1. Overview
Regular expressions can be used for a variety of text processing tasks, such as word-counting algorithms or validation of text inputs.
In this tutorial, we’ll take a look at how to use regular expressions to count the number of matches in some text.
2. Use Case
Let’s develop an algorithm capable of counting how many times a valid email appears in a string.
To detect an email address, we’ll use a simple regular expression pattern:
Note that this is a trivial pattern for demonstration purposes only, as the actual regex for matching valid email addresses is quite complex.
We’ll need this regular expression inside a Pattern object so we can use it:
We’ll look at two main approaches, one of which depends on using Java 9 or later.
我们将看两个主要的方法,其中一个取决于使用Java 9或更高版本。
For our example text, we will try to find the three emails in the string:
"You can contact me through writer@baeldung.com, editor@baeldung.com, and team@bealdung.com"
3. Counting Matches for Java 8 and Older
3.为Java 8和更高版本计算匹配数
Firstly, let’s see how to count the matches using Java 8 or older.
首先,让我们看看如何使用Java 8或更高版本来计算比赛。
A simple way of counting the matches is to iterate over the find method of the Matcher class. This method attempts to find the next subsequence of the input sequence that matches the pattern:
int count = 0;
while (countEmailMatcher.find()) {
Using this approach, we’ll find three matches, as expected:
assertEquals(3, count);
Note that the find method does not reset the Matcher after every match found — it resumes starting at the character after the end of the previous sequence matched, so it wouldn’t work to find overlapping email addresses.

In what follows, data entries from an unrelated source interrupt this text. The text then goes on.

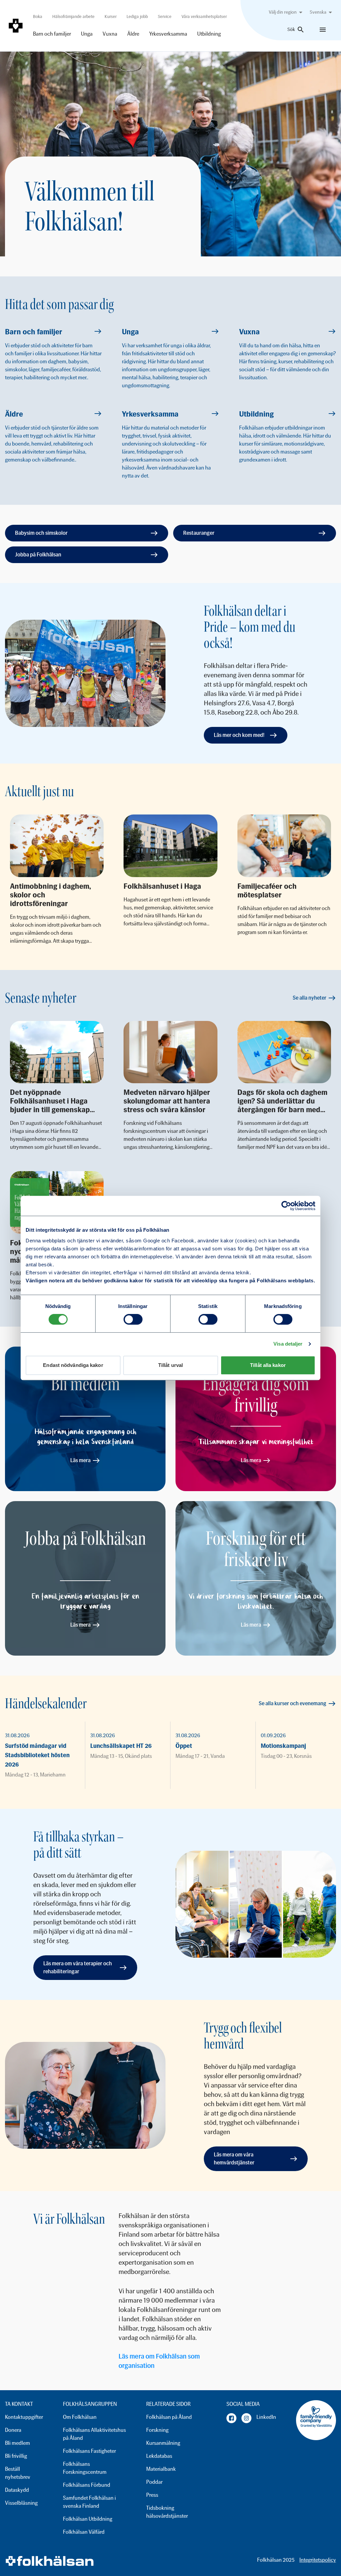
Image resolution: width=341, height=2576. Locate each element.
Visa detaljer (287, 1344)
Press (152, 2495)
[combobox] (286, 12)
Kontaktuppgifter (24, 2417)
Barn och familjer (52, 34)
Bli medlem (17, 2443)
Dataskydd (17, 2490)
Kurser (111, 16)
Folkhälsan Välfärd (84, 2532)
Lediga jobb (137, 16)
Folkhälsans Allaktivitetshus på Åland (94, 2434)
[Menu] (322, 29)
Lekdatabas (159, 2456)
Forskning (157, 2430)
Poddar (154, 2482)
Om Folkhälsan (80, 2417)
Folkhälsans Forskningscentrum (85, 2468)
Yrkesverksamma (168, 34)
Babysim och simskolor (41, 533)
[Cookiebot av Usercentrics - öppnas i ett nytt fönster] (286, 1206)
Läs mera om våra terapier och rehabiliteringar (77, 1967)
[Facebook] (231, 2418)
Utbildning (209, 34)
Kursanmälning (163, 2443)
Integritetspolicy (317, 2560)
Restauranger (198, 533)
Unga (87, 34)
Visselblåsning (21, 2503)
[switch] (133, 1319)
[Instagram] (246, 2418)
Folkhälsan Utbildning (87, 2519)
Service (164, 16)
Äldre (133, 34)
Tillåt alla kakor (268, 1365)
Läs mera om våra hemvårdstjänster (234, 2158)
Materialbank (161, 2469)
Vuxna (110, 34)
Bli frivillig (16, 2456)
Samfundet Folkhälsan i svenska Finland (89, 2502)
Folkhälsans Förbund (86, 2485)
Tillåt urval (170, 1365)
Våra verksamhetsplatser (204, 16)
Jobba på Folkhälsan (38, 554)
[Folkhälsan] (15, 25)
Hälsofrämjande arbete (73, 16)
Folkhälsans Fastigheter (89, 2451)
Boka (37, 16)
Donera (13, 2430)
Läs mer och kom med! (239, 735)
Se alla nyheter (309, 998)
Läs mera (80, 1460)
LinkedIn (266, 2417)
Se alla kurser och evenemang (292, 1703)
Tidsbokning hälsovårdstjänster (167, 2512)
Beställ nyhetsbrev (17, 2473)
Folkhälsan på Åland (169, 2417)
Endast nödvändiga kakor (73, 1365)
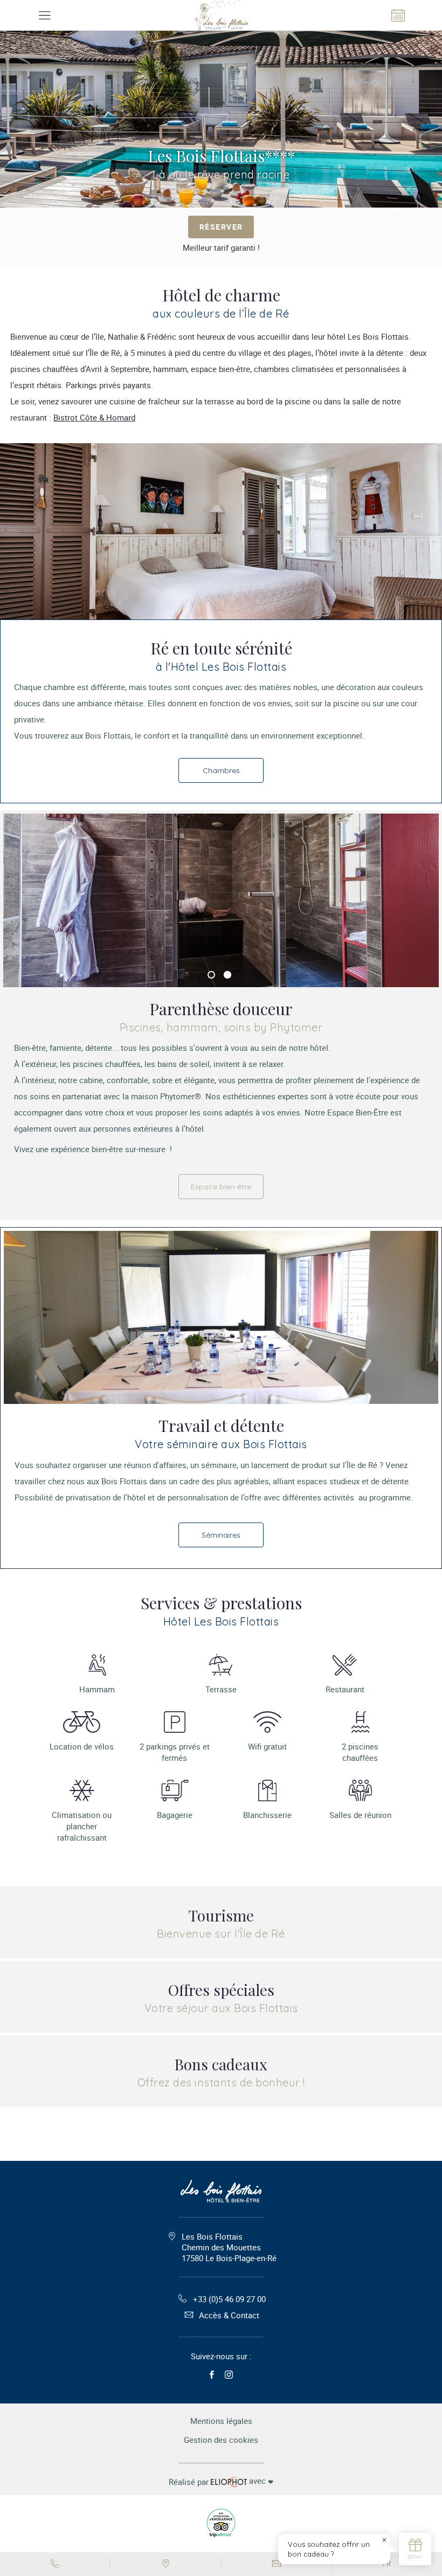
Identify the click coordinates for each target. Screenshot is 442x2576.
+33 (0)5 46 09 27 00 (229, 2298)
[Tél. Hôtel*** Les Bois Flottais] (55, 2564)
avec (221, 2481)
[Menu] (44, 15)
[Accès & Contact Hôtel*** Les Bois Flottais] (165, 2564)
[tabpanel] (221, 900)
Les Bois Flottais (229, 2247)
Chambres (221, 770)
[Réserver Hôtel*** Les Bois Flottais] (398, 15)
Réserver (221, 227)
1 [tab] (211, 975)
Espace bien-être (221, 1186)
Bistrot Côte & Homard (94, 417)
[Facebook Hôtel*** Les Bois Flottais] (211, 2375)
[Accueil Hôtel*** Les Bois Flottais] (221, 15)
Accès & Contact (229, 2315)
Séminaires (221, 1535)
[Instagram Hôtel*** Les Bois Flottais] (228, 2375)
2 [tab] (227, 975)
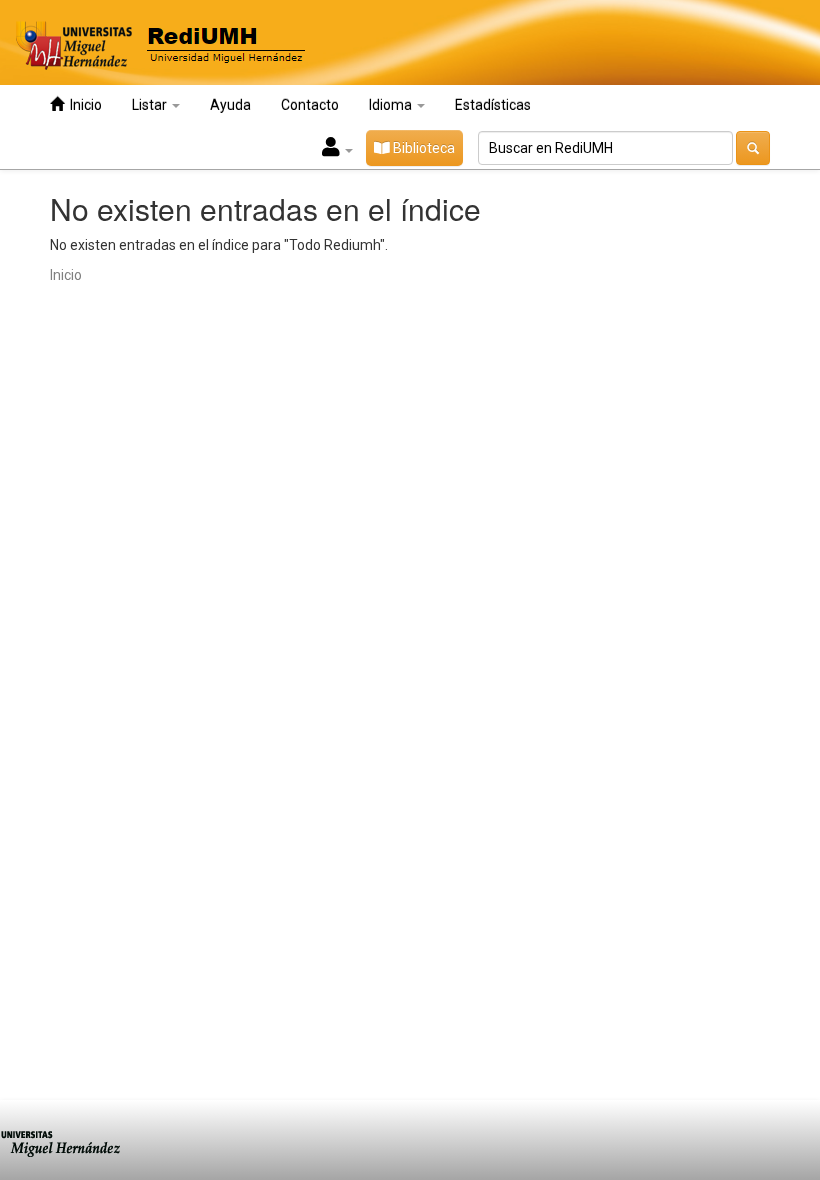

For instance, let’s consider this example:
String OVERLAPPING_EMAIL_ADDRESSES = "Try to contact us at team@baeldung.comeditor@baeldung.com, support@baeldung.com.";
Matcher countOverlappingEmailsMatcher = EMAIL_ADDRESS_PATTERN.matcher(OVERLAPPING_EMAIL_ADDRESSES);
int count = 0;
while (countOverlappingEmailsMatcher.find()) {
assertEquals(2, count);
When the regex tries to find matches in the given String, first it’ll find “team@baeldung.comeditor” as a match. Since there’s no domain part preceding the @, the marker won’t get reset and the second “@baeldung.com” will get ignored. Moving on, it will also consider “support@baeldung.com” as the second match:
当regex试图在给定的String中找到匹配项时,首先会找到 “team@baeldung.comeditor “作为一个匹配。由于@前面没有域名部分,标记不会被重置,第二个“@baeldung.com”将被忽略。继续下去,它也会考虑 “support@baeldung.com “作为第二个匹配项。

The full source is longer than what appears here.